Familiarity should breed contempt.
If you’ve gotten too comfortable and satisfied with your sales systems and people, it’s time to shake everything up. Review periodically everything you’re doing to sell cars, from the team to the paperwork and processes. There’s huge danger in thinking you’ve got everything dialed in—especially when it comes to run-of-the-mill items. For example, have you reviewed your contract and financing forms lately to make sure they’re easy for buyers to read, navigate and understand? If you think this exercise isn’t important, ask United Airlines.
Bluffing is great in poker, but not in car sales.
Salespeople who try to bluff their way through their job will find the going getting tougher—if they work for a successful, growing dealership. That’s due to a smarter buying public, more sophisticated competition, and advanced metrics to measure performance. Bluffers have no place in modern auto sales, yet they’re still out there in droves gaming the system. Solutions for salespeople who know how to sell cars but don’t know their jobs are critical. It’s time to get them properly trained and motivated, or send them packing.
“Little stuff” makes a big impact.
Don’t ignore it. Or your dealership may wind up in the same situation as the Oscar presenters who pulled the wrong “Best Picture” envelope or the coder who inputted one typo that shut down a good chunk of the Internet for a day. Double down on details; it can help double up on sales.
Revolving doors are very efficient for office buildings but are death in the auto dealer industry.
A major sign of a tried-and-true dealership is the longevity of its people. Even if the average customer comes in once over a period of years, ongoing exchanges between a salesperson and buyer can build long-term loyalty. Seeing sales turnover resembling “revolving doors” can be unsettling to customers, extremely disruptive to smooth sales operations, demoralizing to the entire workforce, and unacceptably expensive to accommodate. The solution is to keep these people on board and gaining experience—and that takes ongoing coaching and consistent reinforcement of key processes and procedures.
Changing image requires changing habits.
To a substantial extent, auto dealers once perceived as hard-selling, high-pressure negotiators are now viewed as order-takers. More fully-informed consumers and a new generation of salespeople accustomed to answering basic questions and pulling up digital information about everything else have fueled this change. Plus, the zeal not to appear high pressure often boomerangs, with sales forces appearing so laid-back that prospects feel like they’re interrupting a talking or texting session in a corner. There’s a great happy medium, but new habits need to be instilled that capture the best of selling techniques, technology and ability to maintain a non-pressure demeanor. This requires consistent training, both to impart the appropriate methods, then reinforce/refine actual practices.
People receive and process information differently.
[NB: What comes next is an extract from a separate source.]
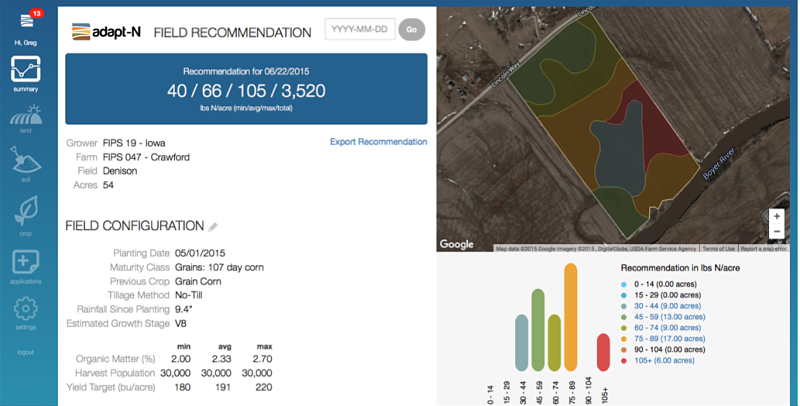Click the date input field
The image size is (800, 406).
tap(360, 29)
Training must offer multiple ways to access information in addition to basic preach-and-teach and one-on-one discussion. Some prefer digital communications; some prefer print. (Believe it or not, many millennials are stating preferences for print over digital materials.) Visual, auditory and kinesthetic communication preferences also vary by person; multiple modalities should be offered/accommodated. Bottom line, the message needs to stick and be regularly reinforced to turn new practices into firmly entrenched habits.